No wonder authors like Ganz write about the past. The future is too bleak. The book brings back many 1990s personalities — including David Duke, Rush Limbaugh, Ross Perot, Jesse Jackson, Pat Buchanan, Rudy Giuliani, Bill Clinton, among others — some of whom are still in the news.

Ganz’s argument is that the “dark legacy” of the Reagan years and their aftermath has poisoned us to this day. Many of the people he writes about, he says, either vied to take up the Gipper’s mantle or tried to dismantle what he’d wrought. I tend to agree.

Did you know Ronald Reagan was a true, almost fanatical believer in “the existence of live prisoners” from the Vietnam War still being held in that country? His “obsession” with the POW/MIA movement led him to declare the issue his administration’s “highest national priority.” He even authorized a mercenary incursion into Laos “based on satellite photos that showed shadows that analysts believed were ‘too long’ to be cast by Asians.” I presume that theory has now been debunked, considering the many Asians currently playing in the NBA.

Ganz is a good writer, and his descriptions of the turmoil in America during the 1980s-90s move right along. The Soviet Union was collapsing. Saddam Hussein was on his way to being vanquished. America basically ruled the world. A brighter future beckoned.
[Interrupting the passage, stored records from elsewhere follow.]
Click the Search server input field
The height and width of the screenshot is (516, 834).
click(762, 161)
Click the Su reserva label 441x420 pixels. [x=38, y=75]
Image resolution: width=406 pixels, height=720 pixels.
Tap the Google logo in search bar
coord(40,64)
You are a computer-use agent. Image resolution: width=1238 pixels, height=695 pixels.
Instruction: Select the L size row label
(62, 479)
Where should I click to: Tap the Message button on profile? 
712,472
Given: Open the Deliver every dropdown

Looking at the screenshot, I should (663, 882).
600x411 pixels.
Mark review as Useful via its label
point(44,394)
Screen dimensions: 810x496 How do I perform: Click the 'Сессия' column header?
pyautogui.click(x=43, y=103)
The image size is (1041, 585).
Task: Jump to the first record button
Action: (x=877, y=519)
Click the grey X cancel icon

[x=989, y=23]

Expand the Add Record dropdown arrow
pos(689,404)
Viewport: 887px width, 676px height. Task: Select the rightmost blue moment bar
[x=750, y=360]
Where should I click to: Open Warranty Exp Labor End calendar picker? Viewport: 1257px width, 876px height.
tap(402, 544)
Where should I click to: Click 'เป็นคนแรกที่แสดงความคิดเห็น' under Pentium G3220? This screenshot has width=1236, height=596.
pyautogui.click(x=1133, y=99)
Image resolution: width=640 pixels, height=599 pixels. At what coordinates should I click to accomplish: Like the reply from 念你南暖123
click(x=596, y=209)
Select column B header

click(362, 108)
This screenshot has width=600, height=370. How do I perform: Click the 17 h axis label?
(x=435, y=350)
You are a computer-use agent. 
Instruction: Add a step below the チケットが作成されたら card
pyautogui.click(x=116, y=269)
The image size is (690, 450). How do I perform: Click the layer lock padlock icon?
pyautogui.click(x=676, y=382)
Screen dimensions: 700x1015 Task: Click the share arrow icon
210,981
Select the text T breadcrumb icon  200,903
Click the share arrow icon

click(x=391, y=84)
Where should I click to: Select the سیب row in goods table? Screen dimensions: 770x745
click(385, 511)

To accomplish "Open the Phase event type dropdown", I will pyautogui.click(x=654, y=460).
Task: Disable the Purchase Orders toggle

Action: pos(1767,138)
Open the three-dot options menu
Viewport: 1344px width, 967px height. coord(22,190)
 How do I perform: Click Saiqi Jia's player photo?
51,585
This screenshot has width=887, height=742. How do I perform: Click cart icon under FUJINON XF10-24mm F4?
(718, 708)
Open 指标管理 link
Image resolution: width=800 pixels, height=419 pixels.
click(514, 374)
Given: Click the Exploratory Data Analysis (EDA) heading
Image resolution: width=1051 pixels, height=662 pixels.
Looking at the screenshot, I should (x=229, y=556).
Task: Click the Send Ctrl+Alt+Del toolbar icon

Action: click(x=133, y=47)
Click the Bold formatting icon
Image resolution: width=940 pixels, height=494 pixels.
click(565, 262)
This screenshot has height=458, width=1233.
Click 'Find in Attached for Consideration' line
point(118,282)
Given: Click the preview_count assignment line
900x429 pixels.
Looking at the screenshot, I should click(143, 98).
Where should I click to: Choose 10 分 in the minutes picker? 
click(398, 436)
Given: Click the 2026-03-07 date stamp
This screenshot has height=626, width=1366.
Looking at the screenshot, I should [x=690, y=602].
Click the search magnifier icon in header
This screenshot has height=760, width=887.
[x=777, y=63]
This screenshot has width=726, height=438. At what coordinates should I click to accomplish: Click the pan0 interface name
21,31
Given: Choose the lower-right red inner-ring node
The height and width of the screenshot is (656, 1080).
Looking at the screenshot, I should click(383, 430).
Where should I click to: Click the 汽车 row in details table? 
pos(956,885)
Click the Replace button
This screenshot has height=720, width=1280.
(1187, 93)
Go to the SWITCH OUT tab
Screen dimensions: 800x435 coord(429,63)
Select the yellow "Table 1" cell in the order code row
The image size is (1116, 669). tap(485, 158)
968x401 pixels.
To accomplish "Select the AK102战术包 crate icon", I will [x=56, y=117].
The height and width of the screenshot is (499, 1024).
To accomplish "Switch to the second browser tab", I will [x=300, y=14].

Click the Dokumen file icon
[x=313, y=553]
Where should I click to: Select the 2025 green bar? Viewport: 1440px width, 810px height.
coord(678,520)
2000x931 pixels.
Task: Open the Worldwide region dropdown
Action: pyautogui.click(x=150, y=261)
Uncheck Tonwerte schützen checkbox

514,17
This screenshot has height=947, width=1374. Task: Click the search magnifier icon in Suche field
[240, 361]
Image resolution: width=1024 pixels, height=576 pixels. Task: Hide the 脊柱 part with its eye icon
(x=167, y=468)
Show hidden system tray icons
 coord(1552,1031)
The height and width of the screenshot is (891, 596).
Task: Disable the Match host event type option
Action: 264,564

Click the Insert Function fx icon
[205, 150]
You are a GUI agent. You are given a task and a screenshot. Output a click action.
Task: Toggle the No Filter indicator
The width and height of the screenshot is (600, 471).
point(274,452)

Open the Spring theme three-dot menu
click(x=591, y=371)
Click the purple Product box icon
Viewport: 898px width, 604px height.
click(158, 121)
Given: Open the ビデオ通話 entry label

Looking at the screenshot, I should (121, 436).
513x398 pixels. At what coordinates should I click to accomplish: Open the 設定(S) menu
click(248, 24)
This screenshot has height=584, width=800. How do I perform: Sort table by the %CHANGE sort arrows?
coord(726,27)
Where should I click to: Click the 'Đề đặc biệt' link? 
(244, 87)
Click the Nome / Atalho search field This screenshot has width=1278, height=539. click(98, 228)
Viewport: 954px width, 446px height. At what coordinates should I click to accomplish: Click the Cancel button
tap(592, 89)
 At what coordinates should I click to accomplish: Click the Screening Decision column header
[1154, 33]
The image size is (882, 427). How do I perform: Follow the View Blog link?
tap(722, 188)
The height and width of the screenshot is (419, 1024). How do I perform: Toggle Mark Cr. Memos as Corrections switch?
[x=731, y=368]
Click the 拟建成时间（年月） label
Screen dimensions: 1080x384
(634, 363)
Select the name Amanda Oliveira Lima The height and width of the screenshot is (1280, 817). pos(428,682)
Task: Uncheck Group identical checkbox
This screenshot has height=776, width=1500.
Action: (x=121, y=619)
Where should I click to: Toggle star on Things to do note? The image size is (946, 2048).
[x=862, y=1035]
So, what went wrong back then? The same thing that’s going wrong now. Some Americans are always unhappy with their lot. They complain about high mortgage rates of 6 percent in 2024 when, in the 1970s, they were 20 percent. They complain about high gasoline prices now; back then, there was no gasoline to be had.

The subtitle of Ganz’s book includes the words “con men” and “conspiracies,” both of which plague us today. When will we ever learn?

Lawrence De Maria often thinks about writing nonfiction but lacks the imagination to do it justice. So, he’ll stick to fiction.